The DAMP models have also provided the forecasters with a new forecast tool in winter precipitation forecasting. The inclusion of the output of this model in forecast discussions and the success of the DAMP 2.0 model forecasts during the Christmas Eve Ice Storm of 1998 has served to increase the level of science incorporated into winter weather forecasting operations.

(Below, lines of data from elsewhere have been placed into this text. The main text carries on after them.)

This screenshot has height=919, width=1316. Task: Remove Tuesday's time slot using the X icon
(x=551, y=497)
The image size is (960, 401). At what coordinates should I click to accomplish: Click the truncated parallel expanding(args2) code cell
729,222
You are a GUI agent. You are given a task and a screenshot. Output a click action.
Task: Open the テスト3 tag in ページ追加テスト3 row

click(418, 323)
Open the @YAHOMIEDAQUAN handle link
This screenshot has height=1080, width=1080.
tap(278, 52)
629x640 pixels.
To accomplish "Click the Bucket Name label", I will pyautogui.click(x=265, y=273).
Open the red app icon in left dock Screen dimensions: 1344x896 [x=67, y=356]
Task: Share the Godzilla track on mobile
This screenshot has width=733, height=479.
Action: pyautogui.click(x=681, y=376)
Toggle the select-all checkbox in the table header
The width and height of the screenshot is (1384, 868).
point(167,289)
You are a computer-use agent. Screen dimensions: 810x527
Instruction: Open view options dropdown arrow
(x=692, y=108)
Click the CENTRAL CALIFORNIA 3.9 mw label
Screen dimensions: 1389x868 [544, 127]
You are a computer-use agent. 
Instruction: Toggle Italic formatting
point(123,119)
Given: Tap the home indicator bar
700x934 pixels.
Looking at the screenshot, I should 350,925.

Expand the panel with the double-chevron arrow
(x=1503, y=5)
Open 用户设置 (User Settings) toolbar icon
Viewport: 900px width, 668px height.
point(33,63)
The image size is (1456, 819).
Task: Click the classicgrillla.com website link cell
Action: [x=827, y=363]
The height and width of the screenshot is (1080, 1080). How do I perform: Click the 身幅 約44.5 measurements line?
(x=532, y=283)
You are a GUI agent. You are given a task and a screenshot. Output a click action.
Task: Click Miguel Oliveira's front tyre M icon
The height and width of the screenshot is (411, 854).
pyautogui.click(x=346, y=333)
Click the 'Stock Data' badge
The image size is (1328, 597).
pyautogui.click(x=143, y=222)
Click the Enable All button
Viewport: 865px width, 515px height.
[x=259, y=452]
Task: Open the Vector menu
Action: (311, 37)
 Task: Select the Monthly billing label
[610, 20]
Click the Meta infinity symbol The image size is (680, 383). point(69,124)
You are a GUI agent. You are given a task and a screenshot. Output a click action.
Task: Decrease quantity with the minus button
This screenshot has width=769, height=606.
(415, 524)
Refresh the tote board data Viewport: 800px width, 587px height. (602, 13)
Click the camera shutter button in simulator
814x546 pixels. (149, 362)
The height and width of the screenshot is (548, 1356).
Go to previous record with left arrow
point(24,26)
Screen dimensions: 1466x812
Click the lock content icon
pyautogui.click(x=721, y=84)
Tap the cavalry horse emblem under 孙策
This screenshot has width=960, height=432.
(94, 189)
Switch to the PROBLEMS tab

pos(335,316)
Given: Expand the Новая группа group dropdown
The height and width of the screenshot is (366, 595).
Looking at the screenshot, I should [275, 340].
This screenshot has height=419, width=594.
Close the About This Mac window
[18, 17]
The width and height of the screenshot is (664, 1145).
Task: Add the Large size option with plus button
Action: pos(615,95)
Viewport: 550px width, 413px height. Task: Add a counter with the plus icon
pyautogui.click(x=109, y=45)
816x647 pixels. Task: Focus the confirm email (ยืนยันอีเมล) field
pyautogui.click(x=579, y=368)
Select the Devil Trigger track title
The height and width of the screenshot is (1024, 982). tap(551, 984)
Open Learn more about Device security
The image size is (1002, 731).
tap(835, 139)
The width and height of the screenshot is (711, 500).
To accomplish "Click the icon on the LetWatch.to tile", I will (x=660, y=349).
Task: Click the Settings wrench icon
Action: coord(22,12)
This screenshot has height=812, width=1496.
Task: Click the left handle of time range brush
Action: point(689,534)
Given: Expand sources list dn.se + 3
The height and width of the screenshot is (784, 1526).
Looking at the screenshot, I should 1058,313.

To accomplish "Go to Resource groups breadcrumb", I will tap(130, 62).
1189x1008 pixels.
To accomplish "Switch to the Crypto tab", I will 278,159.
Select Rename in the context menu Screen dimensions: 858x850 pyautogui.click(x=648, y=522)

The following is a portion of an Area Forecast Discussion (AFD) from the afternoon of December 22, 1998 which described in detail the output of the DAMP 2.0 model and its incorporation into the forecast process for the severe ice storm of December 23-24, 1999.

AREA FORECAST DISCUSSION
NATIONAL WEATHER SERVICE WAKEFIELD VA
306 PM EST TUE DEC 22 1998

.....SO...WRT SN...NOT IN FAVOR OF IT FOR CWA (XCPT FAR NW CTYS WED EVE). PREFERRED TEMP OF -10 DEG C AT PCPN GENERATION LYR FOUND BTWN 4.5 AND 5 KM WHICH LEAVES A SGFNT WRM CLD DEPTH FOR ANY SN FLAKES TO SURVIVE TO SFC. RUNNING LCL PROGRAM (DAMP - DISCRIMINANT ANALYSIS OF MIXED PRECIPITATION) GAVE NRLY 95% CHC OF PROLONGED PD OF FREEZING PCPN GENLY ALG AND NW OF A TAP TO AVC LINE. LEANING HEAVILY TWD CLIMO FOR THESE TYPE OF EVENTS...THINKING MOSTLY RA XTRM SE VA INTO NE N.C....THEN FZRA TO SLEET TRANSITION TO NW ACRS CWA (WED NGT/THU MORNING). UPR 40S/NR 50 DEG F WTR TEMPS SHUD HELP PREVENT SERIOUS PROBLEMS ALG CST.

Results from this COMET Project have provided an abundance of training material for the forecast staff at WFO Wakefield. Findings from this cooperative project were presented during our annual Winter Weather Workshops held in 1996, 1997 and 1998.

The challenge of forecasting the onset of a mixed precipitation event and the scope of the COMET project was introduced at the Winter Weather Workshop held in December 1996.

The spectrum of Cold Air Damming (Hartfield, 1998) and its implications in precipitation type forecasting in the Virginia Piedmont was presented at the Winter Weather Workshop held in December 1997. In addition the DAMP 1.0 model for precipitation type forecasting was introduced. As described earlier in this final report this model required forecast partial thicknesses at the 1000-850 millibar, 850-700 millibar and 700-500 millibar levels and the forecast temperature at the surface, 850 millibars and 700 millibars. Preliminary findings on the performance of this model were also presented.

Several winter weather forecasting techniques were presented at the Winter Weather Workshop held in December 1998. A case study of embedded snow streaks in rain that occurred in January 1998 was presented. This case was noteworthy in that the DAMP 1.0 model forecast a greater than 90% probability of snow in the Richmond area based on forecast partial thicknesses in the lower levels of the atmosphere and surface, 850 and 700 millibar temperatures. The actual precipitation type was rain. The model did not account for the relatively deep warm layer that existed below 850 millibars. In addition precipitation rates and the corresponding vertical motions were too weak to tap cold air which existed above 850 millibars to sufficiently cool the column of air to support snow.

The DAMP 2.0 model for precipitation type forecasting was introduced at this Winter Weather Workshop. As described earlier this model required the forecast heights of the freezing level (up to three levels) in meters and the temperature at 850 millibars as input.